Tuesday, March 28, 2006

Nilton Pinho, Recuperador e Intérprete



Há uma carga afetiva, emocional e conceitual em em todos os objetos que nos cercam. Desde o primeiro machado de pedra, desde o bíface paleolítico até as mais requintadas formas criadas para a fruição estética e sensorial que a civilização e a cultura puderam produzir, essa afirmação é de uma obviedade irritante. Eles, os objetos _ dos mais imediatamente utilitários até os perfeitamente sem função, da perna mecânica que tenta ser algo perdido do nosso corpo até o pequeno marfim chinês que apenas alegra os nossos olhos ou nossos dedos _ são a nossa vestimenta mais vasta e os fósseis indiferentes da nossa passagem pela Terra.

É com essa matéria-prima estranha e banalíssima qu a arte da assemblage essa que tem em Nilton Pinho um de seus mestres no Brasil _ se materializa.

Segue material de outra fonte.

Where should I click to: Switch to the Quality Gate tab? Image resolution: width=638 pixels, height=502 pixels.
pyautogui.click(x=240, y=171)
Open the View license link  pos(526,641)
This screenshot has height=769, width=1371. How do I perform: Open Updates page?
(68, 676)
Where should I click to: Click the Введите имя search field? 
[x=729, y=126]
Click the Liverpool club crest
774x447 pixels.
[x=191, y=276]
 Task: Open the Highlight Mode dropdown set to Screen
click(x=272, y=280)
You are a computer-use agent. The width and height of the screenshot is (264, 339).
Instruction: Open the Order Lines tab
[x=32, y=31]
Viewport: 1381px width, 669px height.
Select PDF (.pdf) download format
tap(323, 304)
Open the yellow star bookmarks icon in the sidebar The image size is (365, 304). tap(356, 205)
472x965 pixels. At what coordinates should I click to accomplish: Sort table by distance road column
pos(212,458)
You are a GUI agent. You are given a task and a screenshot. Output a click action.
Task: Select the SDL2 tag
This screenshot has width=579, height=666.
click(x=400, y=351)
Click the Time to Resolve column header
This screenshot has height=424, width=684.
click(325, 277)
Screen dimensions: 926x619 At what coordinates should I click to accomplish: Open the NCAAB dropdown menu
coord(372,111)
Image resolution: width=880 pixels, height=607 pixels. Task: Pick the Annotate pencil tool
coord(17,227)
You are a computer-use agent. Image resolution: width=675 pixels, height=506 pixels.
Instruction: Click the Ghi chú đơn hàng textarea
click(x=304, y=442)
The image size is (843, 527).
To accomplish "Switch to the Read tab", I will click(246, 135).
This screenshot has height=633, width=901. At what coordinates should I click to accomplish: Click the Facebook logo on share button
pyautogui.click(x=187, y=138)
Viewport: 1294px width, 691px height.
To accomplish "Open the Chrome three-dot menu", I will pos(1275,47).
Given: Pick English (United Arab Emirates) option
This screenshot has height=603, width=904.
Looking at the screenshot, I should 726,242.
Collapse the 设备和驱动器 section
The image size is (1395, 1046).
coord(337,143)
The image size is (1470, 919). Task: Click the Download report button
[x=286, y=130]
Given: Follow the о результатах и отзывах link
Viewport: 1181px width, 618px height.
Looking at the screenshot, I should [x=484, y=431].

Arqueólogo de nossa ignorada história, salvador das relíquias desamparadas dos nossos sonhos, Nilton Pinho percorre as feiras de antiguidades e os depósitos dos catadores de papel, os sacos de lona dos trapeiros e o grande cemitério de indícios humanos que a cidade gigantesca e alheia produz a cada dia, com os nossos restos , com o encontro inesperado e iluminador de duas ou mais coisas que nunca se contrariam, de resquícios nossos que desapareceriam antes que uma mão providencial os transfigurasse, cria um fenômeno novo, uma grande arte.As assemblages de Nilton Pinho não nescessitam de palavras justificativas, daí a inutilidade destas. A emoção contida nelas salta aos olhos dos que as encontram, e essa força expressiva intrínseca e contundente não depende das verbalizações críticas tão imprescindíveis nesse momento de fabulosa mistificação artística. As bonecas degoladas, as fotos de lares desfeitos pela morte ou pela vida, as roupas sem dono, as molduras vazias e as luvas que sonham com dedos desfeitos, tudo renasce, pelas mãos do artista, em um outro sonho e em um presente salvador. O passado penetra no tempo unânime, o futuro se desfaz no átimo de eternidade que há em toda obra de arte, e todos podemos sentir, com uma alegria insólita, algo de perene e vivo em pleno seio das nossas perdas.